Over the past eight weeks, students have held two rallies on the manicured lawn of Loeb House and have even driven to New York to target Corporation members in their homes and offices.
Members of the Progressive Student Movement Labor Movement (PSLM) say they hope that focusing on the Corporation will force the administration to implement a living wage of at least $10.25 per hour for all Harvard employees.

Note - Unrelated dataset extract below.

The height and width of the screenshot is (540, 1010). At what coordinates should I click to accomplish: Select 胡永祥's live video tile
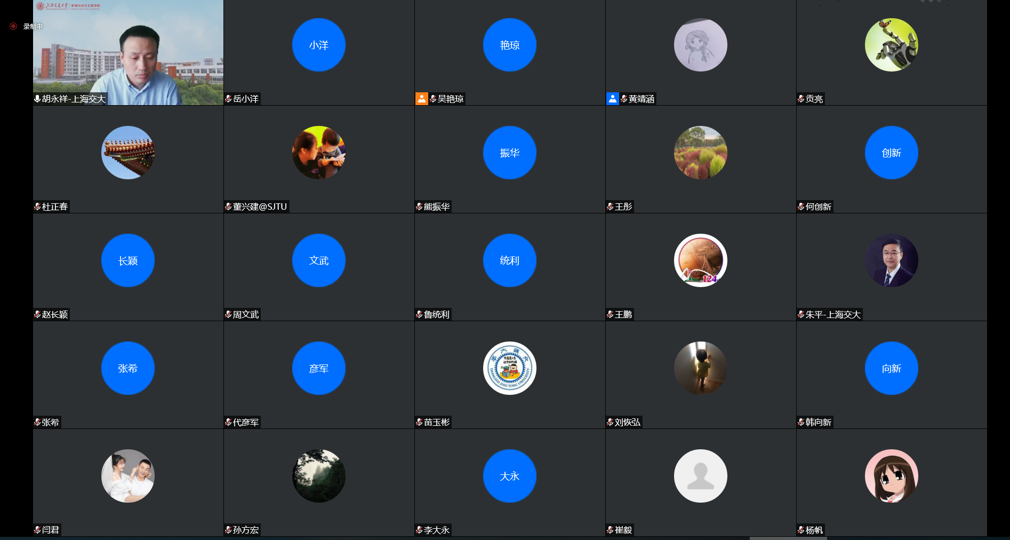128,52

And by loudly calling attention to the existence of the Corporation, they say they hope to galvanize students to change the inner workings of the University.
This is a move that hasn't been seen on campus for at least a decade, says former Dean of Students Archie C. Epps III. Students targeted the University's highest decision-making body in the anti-Vietnam campaign of 1969, and again in an extended campaign against investment in apartheid South Africa in the 1980s.
But it's not clear that PSLM's current strategy will have any real effect on winning a living wage.
In response to students' agitation, a high-ranking committee of faculty members and administrators released a 100-page report last spring-after 13 months of research-recommending that the University enlarge the scope of worker benefits, including health insurance, education and access to campus facilities. University President Neil L. Rudenstine approved the recommendations, many of which have already taken effect.
Fulfilling these recommendations will most likely be the extent of the University's response, says Harvard's Vice President for Government, Community and Public Affairs Paul S. Grogan, regardless of the number of student actions aimed at Corporation members.
"This simply won't be an effective tactic in causing the University to reopen a question it has already engaged in very comprehensively and very seriously," Grogan says.